Improving a hospital's operating margin:
The good news is, there are many ways to improve the operating margin, and revenue cycle management (RCM) teams, as well as patient call centers can help. Consider the following eight strategies:
1. Outsource billing and coding. Focus on costly and complex specialties such as behavioral health, nephrology, and wound care that the American Hospital Association (AHA) says are severely under-reimbursed. For example, in 2023, average payments for inpatient behavioral health services were 34.3% below costs across all payers. Average payments for nephrology services were 34.1% below costs, and in the outpatient setting, average payments for costly burn and wound services were 42.9% below costs across all payers.
Leveraging economies of scale associated with RCM outsourcing helps hospitals contain costs and improve operating margins particularly for these service lines. Another benefit of RCM outsourcing is that many companies provide access to specialty-specific medical coders who also have experience coding a variety of other complex specialties such as gastroenterology, orthopedic surgery, plastic surgery, oncology, cardiology, and others. This specialized knowledge and expertise helps reduce claim denials and payment delays that increase the overall cost of doing business. Not surprisingly, about a quarter of health systems are exploring outsourcing—including offshore options—as a mechanism to reduce costs.
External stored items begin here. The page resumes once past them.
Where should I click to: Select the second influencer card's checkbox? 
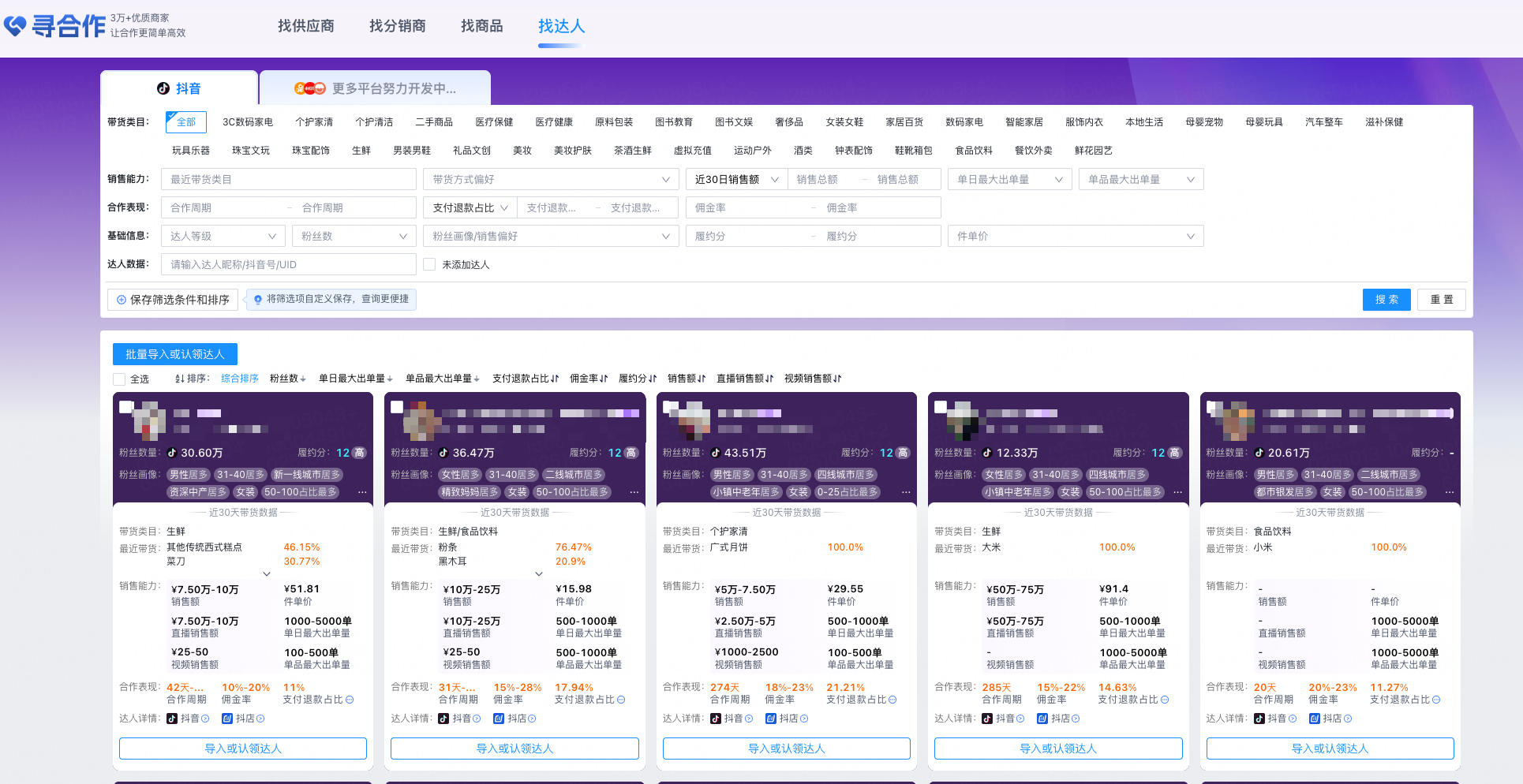click(x=397, y=407)
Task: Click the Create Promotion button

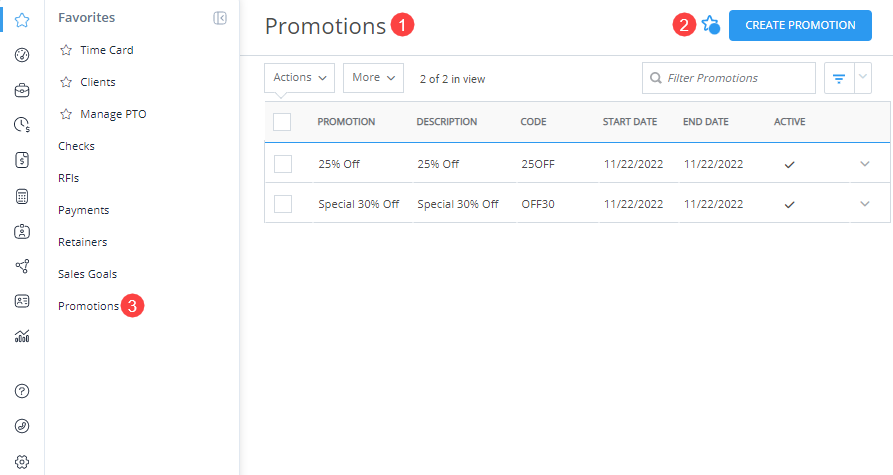Action: click(800, 25)
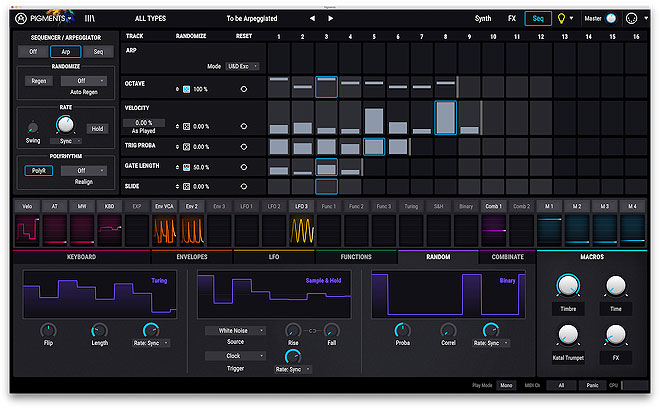Click the Regen button
The image size is (660, 408).
point(39,81)
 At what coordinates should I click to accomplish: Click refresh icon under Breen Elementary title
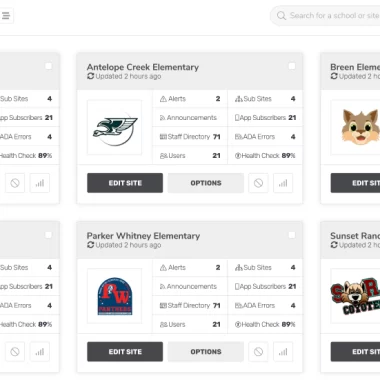(x=334, y=76)
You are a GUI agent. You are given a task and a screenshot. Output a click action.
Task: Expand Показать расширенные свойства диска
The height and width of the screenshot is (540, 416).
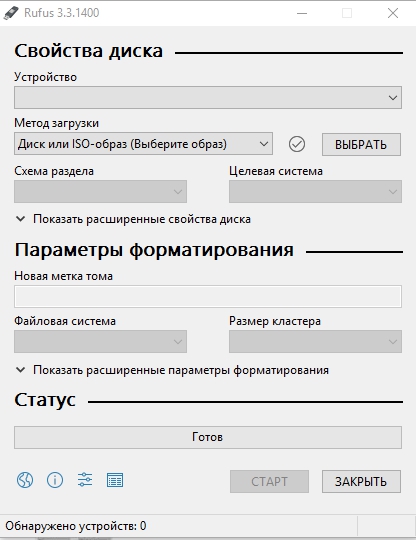(x=133, y=219)
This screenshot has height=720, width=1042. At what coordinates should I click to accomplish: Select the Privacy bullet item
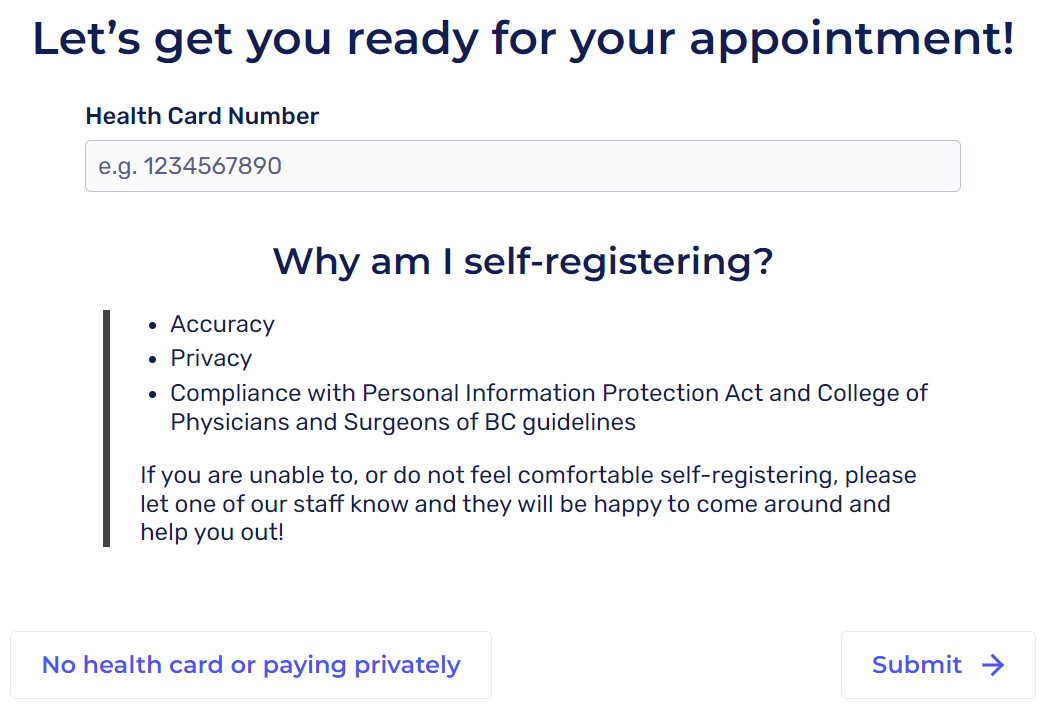tap(211, 358)
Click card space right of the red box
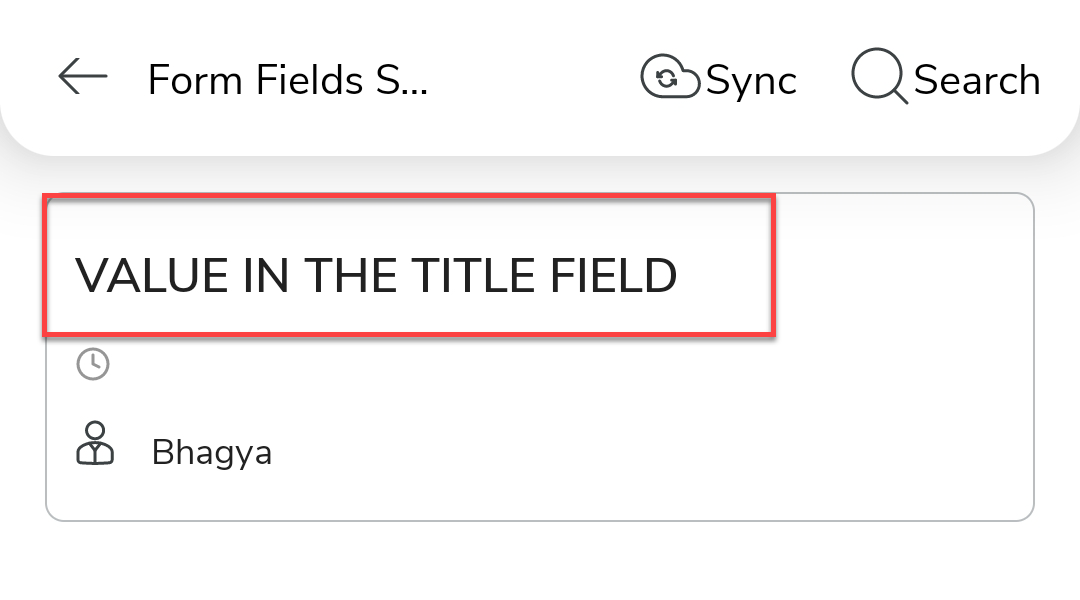This screenshot has height=600, width=1080. 900,270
2. Speed up prior authorization. A 2021 study estimates hospitals spend $10 billion annually on insurer prior authorizations. The annual cost per full-time physician? As much as $3,430. Finding ways to expedite this process (e.g., tasking RCM staff members to stay on top of prior authorization changes, creating alerts in the electronic health record when prior authorizations are absent, and working with payers to automate approvals for certain procedures) lowers costs and improves hospital operating margins. Focusing on Medicare Advantage plans, some of which have a track record of denying prior authorization requests inappropriately, can be particularly helpful.
3. Reimagine the patient call center. When leveraged effectively, patient call centers help reduce readmissions, educate patients about price transparency, and so much more. Fortunately, all of this has a positive impact on hospital operating margins. For example, when there are fewer readmissions (because call center agents provide care coordination to identify complications sooner), there are subsequently fewer financial fines and penalties. Likewise, when call center agents provide front-end patient education regarding hospital prices, this decreases the need for downstream efforts to follow-up up aging patient accounts receivable.
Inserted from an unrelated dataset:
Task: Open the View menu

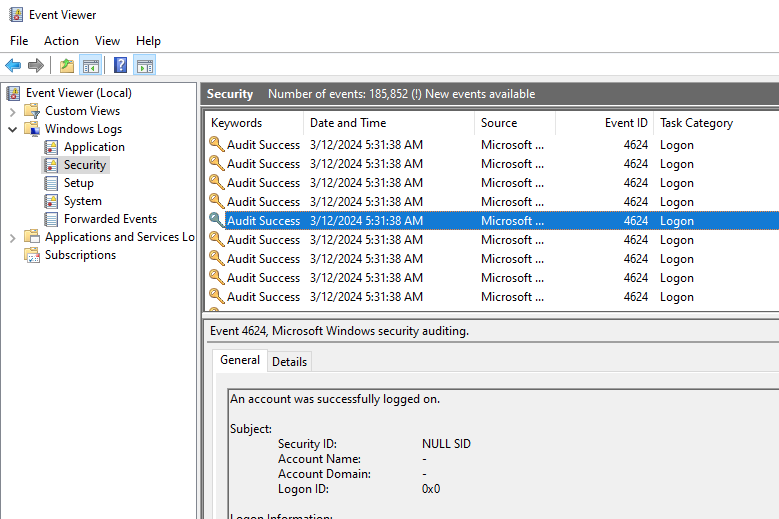Action: click(x=107, y=41)
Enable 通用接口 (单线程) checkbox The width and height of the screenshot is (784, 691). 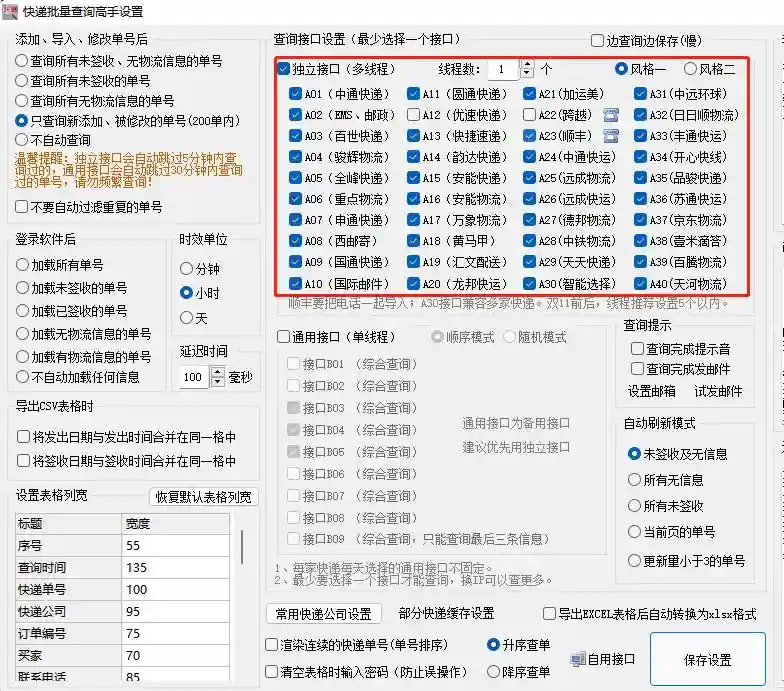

4. Perform coding audits, correct errors immediately. The administrative burden associated with appealing and resubmitting denied claims greatly impact a hospital’s operating margin. Ongoing coding audits and corrective education focused on the hospital’s most common inpatient coding errors can have a significant return on investment.
5. Prevent hospital-acquired infections (HAI). One out of every 31 inpatients has an HAI, costing hospitals $28 billion annually. Leveraging coded data to understand risk helps inform strategies for clinical process improvement such as adhering to best practices for prevention and using antibiotics appropriately that can improve a hospital’s operating margins.
6. Address social determinants of health (SDOH). When healthcare organizations collect and report SDOH data, they’re better able to identify and address patients’ social needs. Social interventions directly improve outcomes and decrease costs under value-based contracts, yielding higher operating margins.
7. Negotiate favorable vendor agreements. Negotiations to improve operating margins might mean partnering with a different RCM outsource vendor and perhaps one that employs offshore talent. Other considerations include joining group purchasing organizations that tap into discounts from suppliers or joint venture agreements with freestanding diagnostic facilities to split profit margins and secure risk-based contracts.
8. Streamline updates to the charge description master (CDM). An efficient, updated CDM lays the foundation for analyses into hospital purchasing, dispensing, and billing. Looking for ways to streamline these updates is paramount. Healthcare leaders can derive insights from these analyses to make informed decisions on how to save money, time, and resources.
Looking ahead. Improving a hospital’s operating margin will continue to be a priority for many healthcare leaders. RCM staff and patient call agents play an important role in achieving strategic goals. The ways in which CFOs leverage and operate these teams is important. The time is now for healthcare leaders to think outside the box and take charge of their organization’s financial future.